If the pool contains the root filesystem, boot into a ZFS-capable recovery OS (e.g., FreeBSD, Ubuntu with ZFS, Debian with ZFS, or GParted Live) to perform these operations.

2. Inspecting the VDEVs and Uberblocks

To find a stable transaction group (TXG), you must examine the pool’s vdevs and their associated uberblocks.

Identify the Pool's VDEVs

List all vdevs in the pool:

zpool status <pool>

Locate the physical device(s) corresponding to the pool.

Examine the Uberblocks

Use zdb to inspect the uberblocks for each vdev. This will show a list of TXGs:

zdb -ul <vdev>

For example:

------------------------------------
LABEL 0 
------------------------------------
    version: 5000
    name: 'xxx'
    state: 0
    txg: 12577
    pool_guid: 23567
    errata: 0
    hostname: '...'
    top_guid: 23569
    guid: 23569
    vdev_children: 1
    vdev_tree:
        type: 'disk'
        id: 0
        guid: 23569
        path: '/dev/diskid/...'
        whole_disk: 1
        metaslab_array: 256
        metaslab_shift: 33
        ashift: 9
        asize: 4849857349
        is_log: 0
        DTL: 130769
        create_txg: 4
    features_for_read:
        com.delphix:hole_birth
        com.delphix:embedded_data
    labels = 0 1 2 3 
    Uberblock[0]
        magic = 409385340
        version = 5000
        txg = 180766725
        guid_sum = 0487235087340875
        timestamp = 1733409369 UTC = Thu Dec  5 15:36:09 2024
        mmp_magic = 4875943785348
        mmp_delay = 0
        mmp_valid = 0
        checkpoint_txg = 0
        labels = 0 1 2 3 
    Uberblock[1]
        magic = 409385340
        version = 5000
        txg = 180761615
        guid_sum = 0487235087340875
        timestamp = 1733406769 UTC = Thu Dec  5 14:52:49 2024
        mmp_magic = 4875943785348
        mmp_delay = 0
        mmp_valid = 0
        checkpoint_txg = 0
        labels = 0 1 2 3

Find the oldest stable TXG from the list. Note the txg and associated timestamp for use in the next steps.

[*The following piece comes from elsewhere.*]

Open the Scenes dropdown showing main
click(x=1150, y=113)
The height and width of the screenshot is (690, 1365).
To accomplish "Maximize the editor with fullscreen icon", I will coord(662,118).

3. Import the Pool Using a Specific TXG

Using the oldest stable TXG, import the pool in read-only mode and avoid making any changes.

Command to import with a specific TXG:

zpool export <pool>
zpool import -N -o readonly=on -f -R /mnt -F -T <txg> <pool>

Here:

  • -N prevents mounting the pool automatically.
  • -R /mnt sets the root directory for the pool.
  • -T <txg> specifies the transaction group to roll back to.

4. Mount and Recover Files

Once the pool is imported, manually mount its datasets to a temporary directory (e.g., /mnt) and copy the necessary files to a different storage location (preferably on another pool or filesystem).

Commands to mount and copy:

zfs mount <dataset>
mount -t zfs <pool>/<dataset> /mnt
cd /mnt

Inspect the files and copy them

cp -r /mnt/<path_to_files> /<path_to_backup>

Ensure you back up all important data before proceeding further as the transaction group will most likely be overwritten on recovering copying. You can copy the whole structure, please be advised snapshots won't work because the pool is readonly.

5. Export and Re-import the Pool

Once the necessary files are safely backed up, export the pool and attempt to re-import it in read-write mode. This reverts the pool to its current state, preserving consistency.

Commands to export and re-import:

zpool export <pool>
zpool import -f <pool>

After importing the pool, return the recovered files to their original location.

cp -r /<path_to_backup> /<pool_mount>/<path_to_files>

6. Verify Pool Health

Perform a scrub to check the integrity of the pool and resolve any remaining issues:

zpool scrub <pool>

Monitor the status of the scrub:

zpool status -v

7. Prevent Future Issues

To avoid data loss and pool corruption in the future:

  • Maintain regular snapshotting and consistency checking.
  • Use the standard 3-2-1 backup strategy with testing. ZFS supports snapshotting over network via send/receive to provide cloning and testing in one.
  • Maintain regular backups on a separate pool or filesystem.
  • Schedule routine scrubs to detect errors early.
  • Ensure the pool always has sufficient free space for operations.

This method provides a safe approach to recovering files from a ZFS pool while minimizing the risk of data inconsistencies. By manually selecting a stable TXG and recovering files before making changes, you can try to recover at least some of the files safely.